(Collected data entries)
_ _ _ _

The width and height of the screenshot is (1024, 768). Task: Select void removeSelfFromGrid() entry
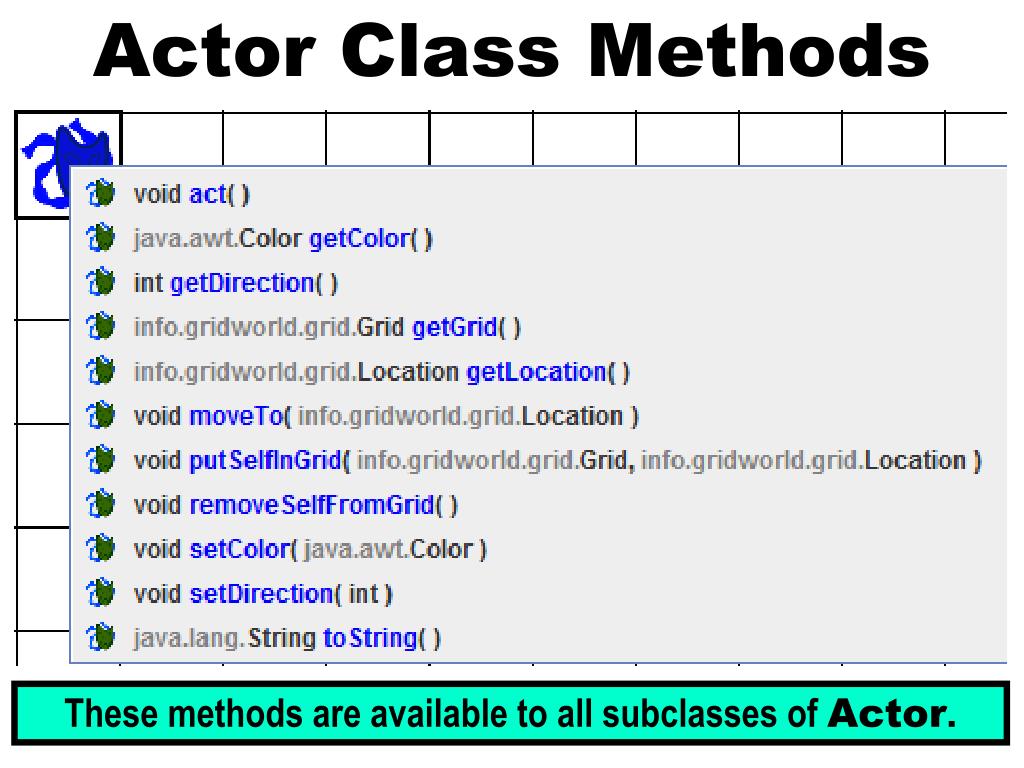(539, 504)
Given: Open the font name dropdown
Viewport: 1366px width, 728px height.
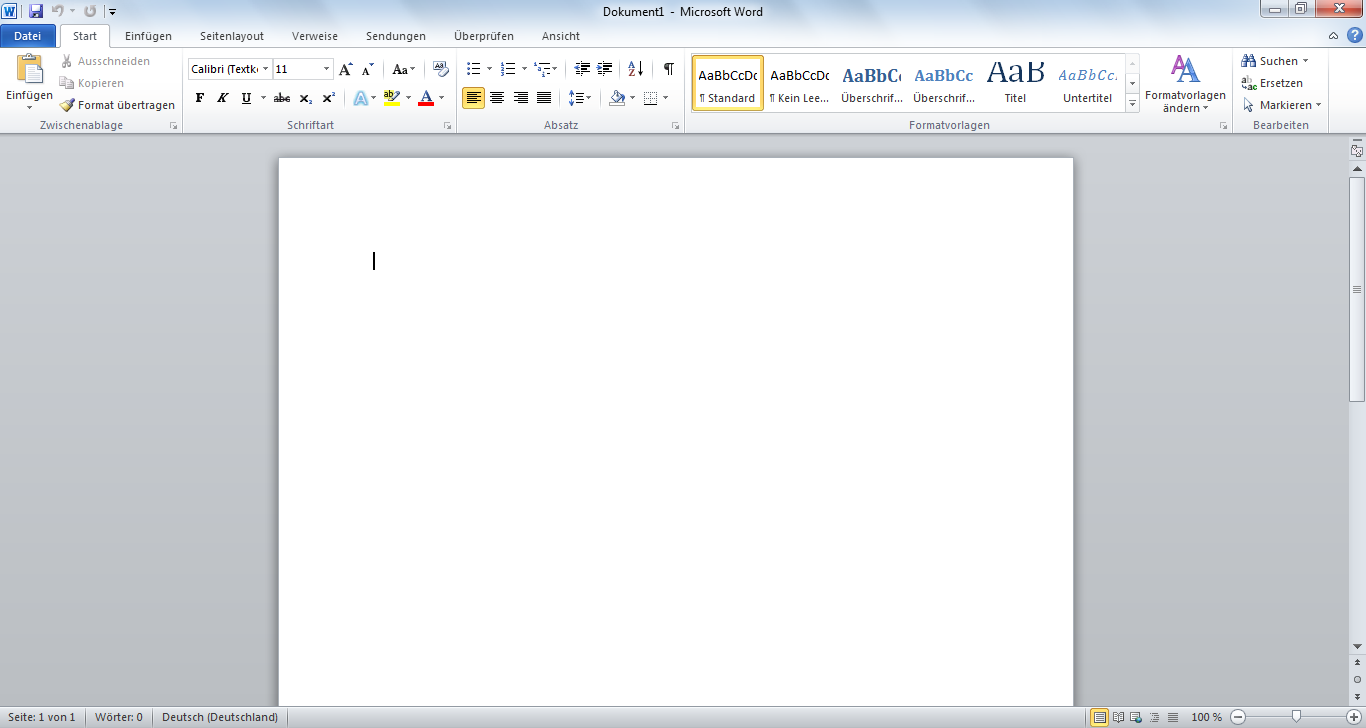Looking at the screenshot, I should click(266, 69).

_ _ _ _

**Exercise instructions:**
All that is required is the lines from the line containing "Given: Open the font name dropdown" through the end of the records above, copied exactly, and none of the pictures.

**Exercise answer:**
Given: Open the font name dropdown
Viewport: 1366px width, 728px height.
Looking at the screenshot, I should click(266, 69).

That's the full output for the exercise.